▸ WRITTEN EXERCISE 1:
From the robots.txt article, copy word for word the passage from "An Analysis of" to "they should act.".
▸ WRITTEN EXERCISE 2:
Answer these questions using the robots.txt article:
(a) Where did the author get the list of the top 1 million sites?
(b) Which Python package was each downloaded file run through?
(c) Which search engine does the article say is banned from crawling Facebook while Google isn't?
▸ WRITTEN EXERCISE 3:
List every domain shown in the robots.txt article's table of sites that let Google index their homepage but ban everyone else.

▸ QUOTED TEXT:
════════

An Analysis of the World's Leading robots.txt Files

A site’s robots.txt file advises the web crawlers of the worlds what files they can and can’t download. It acts as the first gatekeeper of the internet, unlike blocking the response - it lets you stop requests to your site before it happens. The interesting thing about these files is that it lays out how webmasters intend automated processes should access their websites. While it’s easy for a bot to just ignore this file, it specifies an idealized behaviour of how they should act.

As such these files are kind of important. So I thought I’d download the robots.txt file from each of the top million websites on the planet and see what kind of patterns I could find.

I got the list of the top 1 million sites from Alexa and wrote a small program to download the robots.txt file from each domain. With the data all downloaded, I ran each file through pythons urllib.robotparser package and started looking at the results.

Found in yangteacher.ru/robots.txt

Walled Gardens: Sites that ban everyone except Google

One of my pet peeves are sites that allow GoogleBot to index all of their content but ban everyone else. For instance, Facebook’s robots.txt file starts off with:

Notice: Crawling Facebook is prohibited unless you have express written permission. See: http://www.facebook.com/apps/site_scraping_tos_terms.php

This is a little hypocritical because Facebook itself started off by crawling Harvard students’ profile pages - the exact kind of activity they are trying to ban for other people now.

Requiring a written agreement to be in place before allowing crawling of your site flies in the face of the ideals of an open internet. It discourages academic research, and provides a barrier to entry to new search engines: DuckDuckGo is banned from crawling Facebook while Google isn’t for instance.

In a quixotic effort to name and shame sites that engage in this kind of behaviour, I wrote a simple script that checks for domains that let Google index their homepage - but ban everyone else. The most popular domains found that do this are:

Domain	DuckDuckGo	All English Chinese Russian French German
facebook.com		English
instagram.com		English
linkedin.com		English
netflix.com		English
github.com		English
quora.com		English
yelp.com		English
more ...

I’ve limited to domains that are in English so that it’s familiar to people reading this, but you can change the language to view international sites. I’ve also included whether the site lets DuckDuckGo index their homepage, in an effort to show just how much of an uphill battle new search engines have in getting started these days.

Most of the top domains above - like Facebook, LinkedIn, Quora and Yelp - have one thing in common. They are hosting user-generated content that is most of the value in their own business. This data is one of the most valuable assets these businesses have, and they aren’t just going to give it away for free. To be fair though, these bans are frequently presented in terms of protecting user privacy, like in this post from Facebook’s CTO explaining the decision to ban crawlers or deep in Quora’s robots.txt where they explain why they’ve banned the wayback machine.

════════

▸ PROVIDED DATA:

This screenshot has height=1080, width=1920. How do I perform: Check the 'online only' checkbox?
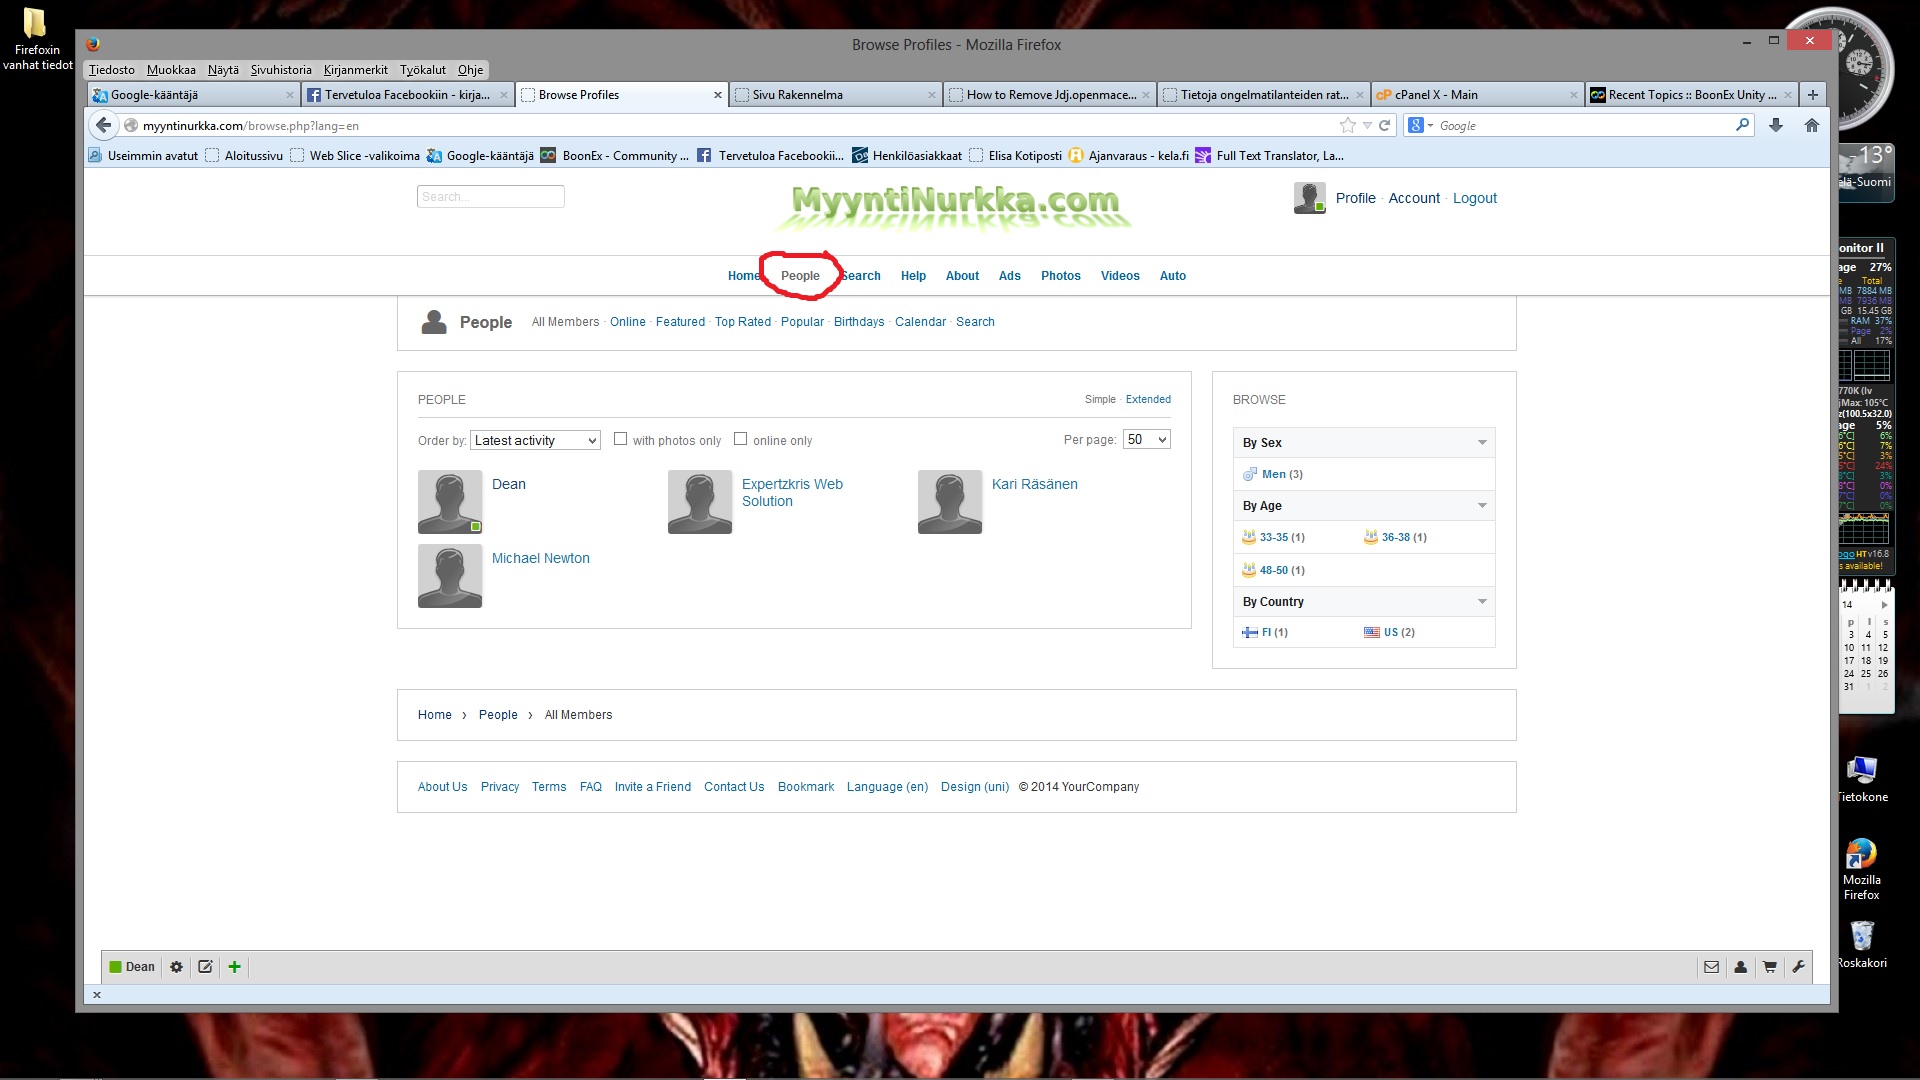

════════

▸ FULL OUTPUT 1:
An Analysis of the World's Leading robots.txt Files

A site’s robots.txt file advises the web crawlers of the worlds what files they can and can’t download. It acts as the first gatekeeper of the internet, unlike blocking the response - it lets you stop requests to your site before it happens. The interesting thing about these files is that it lays out how webmasters intend automated processes should access their websites. While it’s easy for a bot to just ignore this file, it specifies an idealized behaviour of how they should act.

▸ FULL OUTPUT 2:
(a) From Alexa.
(b) urllib.robotparser.
(c) DuckDuckGo.

▸ FULL OUTPUT 3:
facebook.com, instagram.com, linkedin.com, netflix.com, github.com, quora.com, yelp.com